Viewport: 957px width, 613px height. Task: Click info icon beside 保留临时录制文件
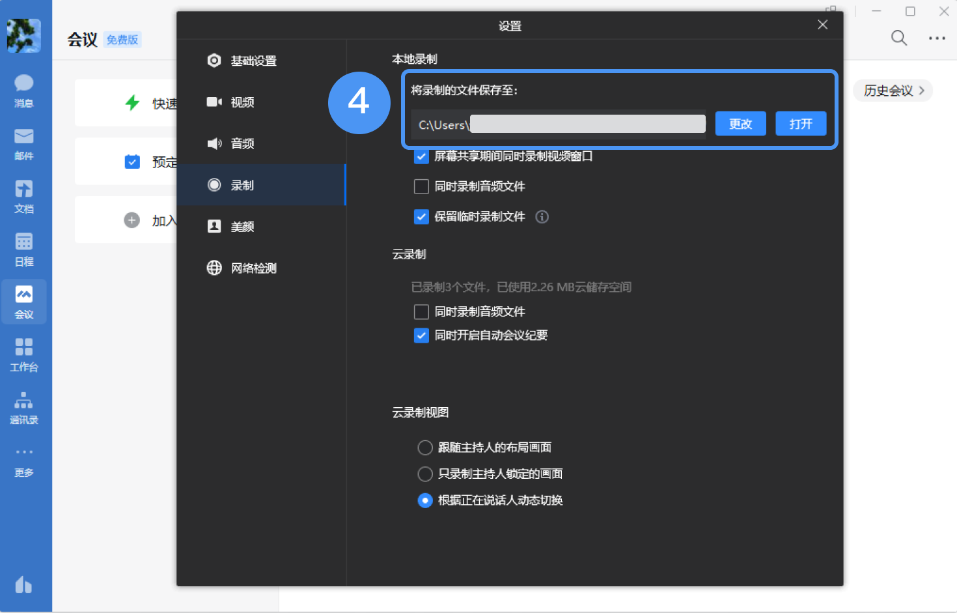pyautogui.click(x=542, y=217)
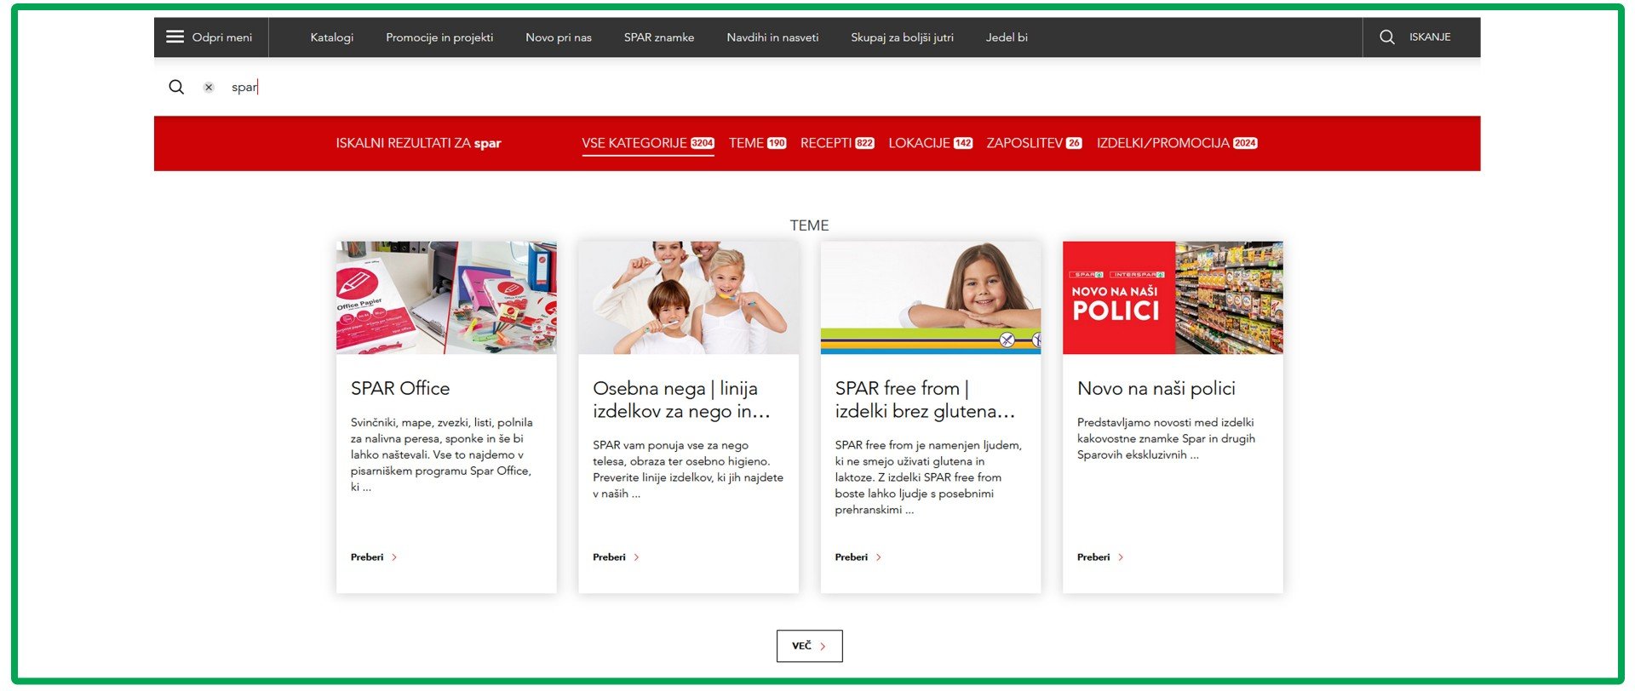Open the SPAR znamke menu item
This screenshot has width=1635, height=691.
tap(659, 37)
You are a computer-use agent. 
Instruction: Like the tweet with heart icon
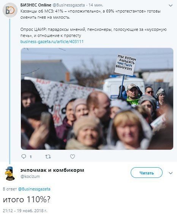coord(73,157)
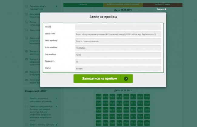The width and height of the screenshot is (197, 127).
Task: Click the arrow icon on the green booking button
Action: coord(126,79)
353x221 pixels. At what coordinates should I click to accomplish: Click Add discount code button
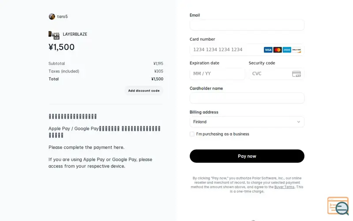point(144,91)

§ **Exercise goal**
Copy every one of the records above word for word, omitting the pictures.

§ **Complete response**
Viewport: 957px width, 613px height. Task: Click info icon beside 保留临时录制文件
pyautogui.click(x=542, y=217)
Open the SPAR znamke menu item
This screenshot has width=1635, height=691.
tap(659, 37)
You are a computer-use agent. 
Instruction: Like the tweet with heart icon
coord(73,157)
The width and height of the screenshot is (197, 127).
Task: Click the arrow icon on the green booking button
Action: coord(126,79)
353x221 pixels. At what coordinates should I click to accomplish: Click Add discount code button
point(144,91)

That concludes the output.